— SHORT EXERCISE —
Format the entries below as a Markdown table with the columns Row and Entry line, beginning at the first line and stopping after the line that has "point(1446,490)". Leave out any blank lines.
-------- EXTRACTED DATA
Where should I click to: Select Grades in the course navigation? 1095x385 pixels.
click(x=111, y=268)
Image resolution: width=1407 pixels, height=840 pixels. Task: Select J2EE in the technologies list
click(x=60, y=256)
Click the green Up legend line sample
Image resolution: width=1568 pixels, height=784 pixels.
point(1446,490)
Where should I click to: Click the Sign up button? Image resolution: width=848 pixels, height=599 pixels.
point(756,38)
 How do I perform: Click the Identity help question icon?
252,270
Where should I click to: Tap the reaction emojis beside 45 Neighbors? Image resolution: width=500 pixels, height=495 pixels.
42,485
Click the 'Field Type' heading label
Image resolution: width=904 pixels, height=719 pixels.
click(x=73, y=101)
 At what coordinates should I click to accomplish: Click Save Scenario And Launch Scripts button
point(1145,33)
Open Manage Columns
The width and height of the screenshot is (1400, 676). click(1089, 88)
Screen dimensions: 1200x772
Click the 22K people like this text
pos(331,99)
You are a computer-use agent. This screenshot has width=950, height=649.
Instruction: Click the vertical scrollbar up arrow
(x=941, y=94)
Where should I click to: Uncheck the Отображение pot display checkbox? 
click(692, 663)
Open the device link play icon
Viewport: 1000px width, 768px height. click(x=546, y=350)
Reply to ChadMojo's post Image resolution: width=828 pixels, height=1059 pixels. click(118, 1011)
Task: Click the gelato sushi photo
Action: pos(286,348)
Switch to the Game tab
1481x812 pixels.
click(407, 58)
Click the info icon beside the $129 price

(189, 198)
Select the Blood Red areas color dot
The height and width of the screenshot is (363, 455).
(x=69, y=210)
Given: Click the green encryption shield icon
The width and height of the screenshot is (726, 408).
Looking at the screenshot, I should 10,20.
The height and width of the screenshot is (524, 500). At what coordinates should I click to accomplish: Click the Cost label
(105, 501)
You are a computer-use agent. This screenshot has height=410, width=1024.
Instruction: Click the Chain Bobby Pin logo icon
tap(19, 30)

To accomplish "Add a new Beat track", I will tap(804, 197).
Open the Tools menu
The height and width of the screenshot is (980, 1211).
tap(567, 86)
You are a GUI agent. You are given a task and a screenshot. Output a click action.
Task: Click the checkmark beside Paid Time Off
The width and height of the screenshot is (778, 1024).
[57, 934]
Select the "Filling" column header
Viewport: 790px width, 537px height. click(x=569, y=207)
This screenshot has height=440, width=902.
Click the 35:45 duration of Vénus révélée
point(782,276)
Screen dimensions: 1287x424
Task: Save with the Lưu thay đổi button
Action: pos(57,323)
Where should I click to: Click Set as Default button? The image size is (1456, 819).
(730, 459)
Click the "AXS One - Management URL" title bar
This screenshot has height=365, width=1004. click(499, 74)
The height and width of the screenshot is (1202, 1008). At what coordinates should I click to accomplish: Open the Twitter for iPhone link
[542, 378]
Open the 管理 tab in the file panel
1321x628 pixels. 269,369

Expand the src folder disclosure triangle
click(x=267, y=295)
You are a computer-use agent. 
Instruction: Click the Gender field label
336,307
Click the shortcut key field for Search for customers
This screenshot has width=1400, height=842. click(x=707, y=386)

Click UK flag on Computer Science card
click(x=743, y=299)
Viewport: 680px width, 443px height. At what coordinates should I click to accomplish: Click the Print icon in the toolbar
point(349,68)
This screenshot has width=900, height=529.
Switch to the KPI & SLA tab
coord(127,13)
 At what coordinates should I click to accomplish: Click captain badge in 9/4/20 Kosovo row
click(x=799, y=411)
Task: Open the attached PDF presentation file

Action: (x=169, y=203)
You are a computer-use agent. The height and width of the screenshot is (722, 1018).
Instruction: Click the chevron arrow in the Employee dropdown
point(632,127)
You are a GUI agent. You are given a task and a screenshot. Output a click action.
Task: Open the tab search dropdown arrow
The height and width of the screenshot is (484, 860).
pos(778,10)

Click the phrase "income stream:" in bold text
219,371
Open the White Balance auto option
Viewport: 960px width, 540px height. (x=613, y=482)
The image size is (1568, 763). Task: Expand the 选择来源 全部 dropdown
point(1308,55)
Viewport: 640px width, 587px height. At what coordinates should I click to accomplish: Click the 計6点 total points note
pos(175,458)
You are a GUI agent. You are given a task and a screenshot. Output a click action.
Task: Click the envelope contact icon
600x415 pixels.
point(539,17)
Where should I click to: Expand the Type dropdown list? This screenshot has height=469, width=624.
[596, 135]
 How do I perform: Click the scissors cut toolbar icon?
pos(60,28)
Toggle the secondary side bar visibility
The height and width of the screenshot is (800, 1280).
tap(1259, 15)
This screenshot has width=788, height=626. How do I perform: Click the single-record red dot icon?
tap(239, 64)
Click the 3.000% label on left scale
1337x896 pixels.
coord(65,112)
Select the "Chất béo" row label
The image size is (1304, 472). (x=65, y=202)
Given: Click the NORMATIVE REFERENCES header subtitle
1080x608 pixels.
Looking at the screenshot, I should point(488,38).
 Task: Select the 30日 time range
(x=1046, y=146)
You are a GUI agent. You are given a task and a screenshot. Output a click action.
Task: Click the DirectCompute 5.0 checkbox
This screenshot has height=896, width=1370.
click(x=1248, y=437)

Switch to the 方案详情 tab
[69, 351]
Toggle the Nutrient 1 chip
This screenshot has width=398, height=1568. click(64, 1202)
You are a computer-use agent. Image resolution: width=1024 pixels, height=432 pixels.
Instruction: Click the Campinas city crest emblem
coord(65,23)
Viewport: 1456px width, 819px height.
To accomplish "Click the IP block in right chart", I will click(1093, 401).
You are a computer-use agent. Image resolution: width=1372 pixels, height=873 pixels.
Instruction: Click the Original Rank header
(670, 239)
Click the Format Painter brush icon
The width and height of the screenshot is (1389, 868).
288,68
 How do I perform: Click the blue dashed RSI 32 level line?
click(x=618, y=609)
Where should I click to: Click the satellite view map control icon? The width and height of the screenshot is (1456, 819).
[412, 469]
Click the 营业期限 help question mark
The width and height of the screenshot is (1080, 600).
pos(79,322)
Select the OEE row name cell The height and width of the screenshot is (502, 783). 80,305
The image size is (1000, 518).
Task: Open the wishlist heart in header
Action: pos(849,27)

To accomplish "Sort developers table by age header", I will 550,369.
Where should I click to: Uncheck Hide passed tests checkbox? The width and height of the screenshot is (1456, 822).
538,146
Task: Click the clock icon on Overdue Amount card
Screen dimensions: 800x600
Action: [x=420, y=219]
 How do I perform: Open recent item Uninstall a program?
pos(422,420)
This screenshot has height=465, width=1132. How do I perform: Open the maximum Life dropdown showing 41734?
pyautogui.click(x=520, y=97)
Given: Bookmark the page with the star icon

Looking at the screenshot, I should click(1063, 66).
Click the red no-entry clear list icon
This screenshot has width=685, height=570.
----------------
— REPLY —
| Row | Entry line |
|---|---|
| 1 | Where should I click to: Select Grades in the course navigation? 1095x385 pixels. |
| 2 | click(x=111, y=268) |
| 3 | Image resolution: width=1407 pixels, height=840 pixels. Task: Select J2EE in the technologies list |
| 4 | click(x=60, y=256) |
| 5 | Click the green Up legend line sample |
| 6 | Image resolution: width=1568 pixels, height=784 pixels. |
| 7 | point(1446,490) |